▶ **MATERIAL FOR THIS TASK**:
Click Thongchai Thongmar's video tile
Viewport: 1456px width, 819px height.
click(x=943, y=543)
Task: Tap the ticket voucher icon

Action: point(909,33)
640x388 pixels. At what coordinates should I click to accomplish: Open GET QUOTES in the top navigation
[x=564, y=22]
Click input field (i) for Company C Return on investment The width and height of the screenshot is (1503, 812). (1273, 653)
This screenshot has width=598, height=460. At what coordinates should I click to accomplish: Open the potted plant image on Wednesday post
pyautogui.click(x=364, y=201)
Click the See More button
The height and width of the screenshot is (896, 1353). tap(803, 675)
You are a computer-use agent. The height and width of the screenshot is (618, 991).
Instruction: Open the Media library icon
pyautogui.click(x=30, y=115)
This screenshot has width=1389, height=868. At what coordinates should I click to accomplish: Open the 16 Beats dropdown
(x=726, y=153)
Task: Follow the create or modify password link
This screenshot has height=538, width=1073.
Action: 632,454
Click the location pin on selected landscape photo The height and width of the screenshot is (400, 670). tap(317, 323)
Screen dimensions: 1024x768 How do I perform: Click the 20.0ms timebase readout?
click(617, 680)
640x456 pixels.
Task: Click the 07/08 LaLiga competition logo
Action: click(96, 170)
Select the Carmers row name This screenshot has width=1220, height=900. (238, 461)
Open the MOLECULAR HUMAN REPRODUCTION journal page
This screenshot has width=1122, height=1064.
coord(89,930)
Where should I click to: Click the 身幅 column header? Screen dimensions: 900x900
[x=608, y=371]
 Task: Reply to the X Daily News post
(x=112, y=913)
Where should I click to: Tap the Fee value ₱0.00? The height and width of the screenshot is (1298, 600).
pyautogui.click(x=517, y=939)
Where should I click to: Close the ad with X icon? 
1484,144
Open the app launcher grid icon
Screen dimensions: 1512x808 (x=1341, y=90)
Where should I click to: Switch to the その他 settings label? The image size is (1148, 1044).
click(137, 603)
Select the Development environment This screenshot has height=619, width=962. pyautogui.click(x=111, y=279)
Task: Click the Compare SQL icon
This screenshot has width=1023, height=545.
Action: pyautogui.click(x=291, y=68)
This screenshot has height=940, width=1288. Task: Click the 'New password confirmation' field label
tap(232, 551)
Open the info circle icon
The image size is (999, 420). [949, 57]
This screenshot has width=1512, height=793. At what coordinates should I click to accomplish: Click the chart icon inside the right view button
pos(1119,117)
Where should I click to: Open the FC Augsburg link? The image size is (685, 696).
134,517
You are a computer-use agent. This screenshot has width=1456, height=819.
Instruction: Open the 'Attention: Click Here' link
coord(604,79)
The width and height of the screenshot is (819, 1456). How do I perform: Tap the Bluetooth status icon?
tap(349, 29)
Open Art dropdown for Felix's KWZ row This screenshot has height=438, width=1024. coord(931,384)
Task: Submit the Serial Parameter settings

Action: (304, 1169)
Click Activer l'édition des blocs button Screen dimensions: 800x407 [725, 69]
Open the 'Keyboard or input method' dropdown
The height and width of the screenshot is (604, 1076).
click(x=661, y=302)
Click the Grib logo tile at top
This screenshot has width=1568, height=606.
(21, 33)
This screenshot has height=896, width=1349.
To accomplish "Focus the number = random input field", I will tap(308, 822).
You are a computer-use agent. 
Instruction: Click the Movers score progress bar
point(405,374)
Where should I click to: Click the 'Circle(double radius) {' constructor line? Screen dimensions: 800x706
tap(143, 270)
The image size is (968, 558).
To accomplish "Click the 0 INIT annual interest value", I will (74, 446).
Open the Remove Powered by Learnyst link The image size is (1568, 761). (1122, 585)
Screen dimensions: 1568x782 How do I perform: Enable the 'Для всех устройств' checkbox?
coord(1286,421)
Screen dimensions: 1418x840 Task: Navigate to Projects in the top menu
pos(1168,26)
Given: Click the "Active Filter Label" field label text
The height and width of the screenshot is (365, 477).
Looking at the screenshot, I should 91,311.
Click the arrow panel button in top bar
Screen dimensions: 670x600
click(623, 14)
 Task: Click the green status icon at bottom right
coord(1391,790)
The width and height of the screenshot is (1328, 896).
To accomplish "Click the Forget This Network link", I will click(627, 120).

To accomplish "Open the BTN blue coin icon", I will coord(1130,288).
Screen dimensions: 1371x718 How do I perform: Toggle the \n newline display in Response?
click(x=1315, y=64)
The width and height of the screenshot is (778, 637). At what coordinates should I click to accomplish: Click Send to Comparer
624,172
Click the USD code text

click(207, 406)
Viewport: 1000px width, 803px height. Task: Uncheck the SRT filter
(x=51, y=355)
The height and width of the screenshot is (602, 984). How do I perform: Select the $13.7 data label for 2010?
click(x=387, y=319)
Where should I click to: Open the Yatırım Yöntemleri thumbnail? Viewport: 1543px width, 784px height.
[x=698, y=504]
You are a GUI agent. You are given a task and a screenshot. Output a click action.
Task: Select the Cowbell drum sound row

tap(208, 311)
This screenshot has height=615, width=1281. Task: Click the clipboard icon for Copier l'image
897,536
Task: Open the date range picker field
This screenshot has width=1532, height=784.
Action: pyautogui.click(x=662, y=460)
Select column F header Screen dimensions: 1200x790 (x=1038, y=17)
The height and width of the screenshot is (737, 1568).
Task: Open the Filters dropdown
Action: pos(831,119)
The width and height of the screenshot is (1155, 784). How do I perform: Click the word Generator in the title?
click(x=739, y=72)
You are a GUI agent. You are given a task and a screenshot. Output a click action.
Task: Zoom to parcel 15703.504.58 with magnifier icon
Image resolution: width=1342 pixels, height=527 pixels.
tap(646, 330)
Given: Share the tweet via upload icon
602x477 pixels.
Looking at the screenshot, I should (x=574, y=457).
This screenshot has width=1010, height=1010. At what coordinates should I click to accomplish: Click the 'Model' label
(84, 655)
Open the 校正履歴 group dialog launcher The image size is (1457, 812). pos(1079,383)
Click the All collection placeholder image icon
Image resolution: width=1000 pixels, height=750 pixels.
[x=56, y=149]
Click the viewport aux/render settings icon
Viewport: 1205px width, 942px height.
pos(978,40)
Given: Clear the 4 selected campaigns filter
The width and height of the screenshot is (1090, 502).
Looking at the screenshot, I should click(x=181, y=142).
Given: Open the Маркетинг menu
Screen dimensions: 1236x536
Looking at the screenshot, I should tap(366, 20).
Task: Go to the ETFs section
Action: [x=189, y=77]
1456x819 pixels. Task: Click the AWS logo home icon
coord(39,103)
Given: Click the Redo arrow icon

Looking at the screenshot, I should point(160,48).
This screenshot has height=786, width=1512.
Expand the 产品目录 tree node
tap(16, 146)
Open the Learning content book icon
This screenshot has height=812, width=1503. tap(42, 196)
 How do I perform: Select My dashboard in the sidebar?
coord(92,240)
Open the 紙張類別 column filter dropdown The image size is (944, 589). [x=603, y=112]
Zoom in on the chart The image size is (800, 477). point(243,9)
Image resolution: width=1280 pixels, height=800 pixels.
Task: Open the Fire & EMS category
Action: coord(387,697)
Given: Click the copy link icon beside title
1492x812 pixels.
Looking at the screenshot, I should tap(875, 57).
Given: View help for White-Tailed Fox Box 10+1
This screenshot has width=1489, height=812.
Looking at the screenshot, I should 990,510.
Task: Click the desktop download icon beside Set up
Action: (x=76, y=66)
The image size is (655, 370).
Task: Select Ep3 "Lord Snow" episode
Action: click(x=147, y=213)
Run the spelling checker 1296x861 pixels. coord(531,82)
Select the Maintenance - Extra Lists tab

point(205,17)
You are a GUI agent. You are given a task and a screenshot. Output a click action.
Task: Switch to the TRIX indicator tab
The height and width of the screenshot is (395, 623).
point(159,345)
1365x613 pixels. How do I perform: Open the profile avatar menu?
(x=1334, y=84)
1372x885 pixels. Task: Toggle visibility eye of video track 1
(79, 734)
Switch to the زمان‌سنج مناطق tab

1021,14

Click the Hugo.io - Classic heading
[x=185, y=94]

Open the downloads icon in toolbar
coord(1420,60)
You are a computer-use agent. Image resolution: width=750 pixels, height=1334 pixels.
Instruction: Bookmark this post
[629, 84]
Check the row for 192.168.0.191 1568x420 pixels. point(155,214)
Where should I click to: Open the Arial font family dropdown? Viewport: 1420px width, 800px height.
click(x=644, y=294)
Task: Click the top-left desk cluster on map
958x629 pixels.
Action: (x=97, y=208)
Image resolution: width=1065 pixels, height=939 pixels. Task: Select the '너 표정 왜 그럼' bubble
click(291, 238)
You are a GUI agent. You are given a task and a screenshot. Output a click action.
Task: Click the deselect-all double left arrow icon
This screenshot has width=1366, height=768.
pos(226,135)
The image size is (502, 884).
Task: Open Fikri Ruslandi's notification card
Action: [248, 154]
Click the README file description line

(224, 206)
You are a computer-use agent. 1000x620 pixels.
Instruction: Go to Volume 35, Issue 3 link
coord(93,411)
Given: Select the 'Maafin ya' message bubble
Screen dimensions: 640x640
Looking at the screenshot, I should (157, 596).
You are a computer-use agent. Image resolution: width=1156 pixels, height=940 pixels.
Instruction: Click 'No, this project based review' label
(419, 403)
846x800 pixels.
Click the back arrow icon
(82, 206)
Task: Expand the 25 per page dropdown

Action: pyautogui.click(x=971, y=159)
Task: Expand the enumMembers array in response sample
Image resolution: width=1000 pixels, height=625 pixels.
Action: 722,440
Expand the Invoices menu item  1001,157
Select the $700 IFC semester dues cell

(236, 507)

▶ **WHAT IS BEING ASKED**: Please rewrite the entries between the lines holding "Task: Tap the ticket voucher icon" and "(x=726, y=153)", inclusive, replacing "See More" with "Show More" and leaving everything else unchanged. Return only those lines.

▶ **THE SOLUTION**:
Task: Tap the ticket voucher icon

Action: point(909,33)
640x388 pixels. At what coordinates should I click to accomplish: Open GET QUOTES in the top navigation
[x=564, y=22]
Click input field (i) for Company C Return on investment The width and height of the screenshot is (1503, 812). (1273, 653)
This screenshot has width=598, height=460. At what coordinates should I click to accomplish: Open the potted plant image on Wednesday post
pyautogui.click(x=364, y=201)
Click the Show More button
The height and width of the screenshot is (896, 1353). tap(803, 675)
You are a computer-use agent. The height and width of the screenshot is (618, 991).
Instruction: Open the Media library icon
pyautogui.click(x=30, y=115)
This screenshot has width=1389, height=868. At what coordinates should I click to accomplish: Open the 16 Beats dropdown
(x=726, y=153)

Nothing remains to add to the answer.